Energy conserved... or not? Confused! I am confused. Could someone kindly explain what's going on in this question?

A particle of mass $m$ and charge $e$ moves in the $x,y-$ plane. There is a constant magnetic field $B$ that points in the $z$ direction. Initially the particle has energy $\gamma m$ in the rest frame of the observer. After a time elapse of $\Delta t$, the observed energy is $\gamma' m$ (again in the rest frame of the observer). How are $\gamma,\gamma',t$ related?

Some thoughts:
Since we have an accelerated charge, energy is radiated.
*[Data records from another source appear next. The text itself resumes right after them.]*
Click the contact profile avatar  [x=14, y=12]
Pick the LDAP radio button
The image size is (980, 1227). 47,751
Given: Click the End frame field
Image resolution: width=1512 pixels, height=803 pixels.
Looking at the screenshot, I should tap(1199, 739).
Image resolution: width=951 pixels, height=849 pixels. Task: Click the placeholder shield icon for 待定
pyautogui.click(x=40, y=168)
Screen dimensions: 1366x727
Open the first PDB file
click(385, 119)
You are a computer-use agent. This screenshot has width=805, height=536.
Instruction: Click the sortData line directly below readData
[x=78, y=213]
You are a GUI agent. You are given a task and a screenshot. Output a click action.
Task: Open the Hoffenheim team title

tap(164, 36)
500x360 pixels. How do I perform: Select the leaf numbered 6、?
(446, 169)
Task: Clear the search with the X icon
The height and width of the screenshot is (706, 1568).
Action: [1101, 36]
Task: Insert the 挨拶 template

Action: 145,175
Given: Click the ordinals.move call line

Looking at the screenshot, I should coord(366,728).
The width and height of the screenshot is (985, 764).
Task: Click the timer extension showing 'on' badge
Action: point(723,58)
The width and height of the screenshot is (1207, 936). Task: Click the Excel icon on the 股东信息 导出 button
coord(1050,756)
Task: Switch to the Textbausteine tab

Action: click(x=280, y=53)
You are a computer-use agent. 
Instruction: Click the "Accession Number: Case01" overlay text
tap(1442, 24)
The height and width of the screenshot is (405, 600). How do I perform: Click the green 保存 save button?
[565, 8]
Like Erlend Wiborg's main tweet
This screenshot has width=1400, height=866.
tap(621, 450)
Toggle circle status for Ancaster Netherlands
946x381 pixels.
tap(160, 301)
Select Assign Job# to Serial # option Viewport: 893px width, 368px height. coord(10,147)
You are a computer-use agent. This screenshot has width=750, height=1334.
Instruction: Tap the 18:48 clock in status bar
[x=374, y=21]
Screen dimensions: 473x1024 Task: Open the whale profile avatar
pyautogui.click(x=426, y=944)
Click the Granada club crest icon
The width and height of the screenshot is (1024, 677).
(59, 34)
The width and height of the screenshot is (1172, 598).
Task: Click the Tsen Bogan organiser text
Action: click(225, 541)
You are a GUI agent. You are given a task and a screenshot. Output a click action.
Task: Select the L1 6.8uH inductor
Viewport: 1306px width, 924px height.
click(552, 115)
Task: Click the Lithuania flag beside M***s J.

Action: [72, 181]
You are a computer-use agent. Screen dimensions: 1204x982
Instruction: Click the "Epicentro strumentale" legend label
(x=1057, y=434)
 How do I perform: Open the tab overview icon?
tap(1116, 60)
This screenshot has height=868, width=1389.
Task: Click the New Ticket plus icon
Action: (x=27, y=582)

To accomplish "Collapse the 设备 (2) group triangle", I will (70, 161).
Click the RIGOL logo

Since the question does not specify that the motion is non-relativistic, I shall use the relativistic equations.
Larmor's formula:
$$P=\frac{\mu_0 q^2}{6\pi m^2}\frac{dp^a}{d\tau}\frac{dp_a}{d\tau}$$
To get $\frac{dp^a}{d\tau}$ I need the equation of motion: $$\frac{dp^a}{d\tau}=eF^a{}_b\frac{dx^b}{d\tau}=\frac{e}{m}F^a{}_bp^b$$
where $$F^a{}_b=\begin{pmatrix}0&0&0&0\\ 0 &0& B&0\\0 &-B& 0&0\\0&0&0&0\end{pmatrix}$$
This gives 4 coupled ODEs. Actually the first 2 are trivial such that 
$$p_0=p_{0, init}\\p_4=p_{4,init}
$$ and $$\frac{dp_1}{d\tau}=\frac{qB}{m}p_2\\
\frac{dp_2}{d\tau}=-\frac{qB}{m}p_1$$
But then doesn't $$p_0=p_{0, init}=\gamma m$$ say that the energy is conserved? It is also not physically surprising if it were since the magnetic field induces a force perpendicular to the velocity of the particle, therefore does no work on it. 
What's gone wrong?

[Update 1]
With Mike's and Michael's help, I have proceeded to figured out how to do it for the non-relativistic case (but I'm not very sure how to extend it to the relativistic case :-/ ) -- if I'm not mistaken, the NR case should be something of the following:
$$F=e \vec v\times \vec B$$ Assuming circular motion and the magnetic field being perpendicular to the plane of motion, $$r=\frac{mv_{init}}{eB}$$ Therefore acceleration is $$a=\frac{v^2}{r}$$ Then I can substitute it into Larmor's formula and so on. How do I generalize it to the relativistic case?
[Update 2]
Do I simply add a $\gamma$ factor in front of the $v$'s?
 A: The question you have formulated is not an easy one to answer (correctly).  But the question you've formulated isn't quite the question that I see.  The good news is that the text of the question you've posted implies a much simpler question; it's just asking for the energy change.
You can probably assume that the acceleration is dominated by the circular motion induced by the magnetic field.  You know how to calculate that circular motion given the field strength $B$ and the velocity (derived from $\gamma$).  And if you're happy with the Larmor formula (rather than the more general Liénard–Wiechert formula), you can easily get the radiated power.  Multiply that by $\Delta t$, and you get the change in energy.  (Integration is probably overkill, though you'll be a better judge of that than I.)
You do seem to understand the physics behind what's happening, and you have a good idea what formulas are needed and how to use them.  But if you need more clarifications, just ask.
A: Are you sure you really need to take radiation in this question? =)
In case you're sure, have a look at synchrotron radiation (relativistic case) and cyclotron radiation (non-relativistic case).
In short, radiation intensity in relativistic case (assuming radiation is not much intense and the speed changes slowly) is (in CGS units, $c = 1$):
$$
I = \frac{2q^4 H^2 v^2}{3m^2(1-v^2)} = \frac{2q^4 H^2}{3m^4} (E^2-m^2)
$$
where $E$ is total energy, $E=\gamma m$. So energy loss is
$$
\frac{dE}{dt} = -I = -\frac{2q^4 H^2 }{3m^4} (E^2-m^2)
$$
Solving this you get
$$
\gamma = E/m = \coth (\frac{2q^4 H^2}{3m^3} t + const)
$$
where $const$ comes from initial conditions.
I'm using Landau & Lifschitz Course of theoretical physics, vol.2, §74.
Hope this helps!
A: When in relativistic frames energy is no longer the conserved quantity, only the interval (Usually denoted 'S') is.  Energy seems to be a time phenomenon, like gravity, so when dealing with "conservations" relativistic effects must be taken into account.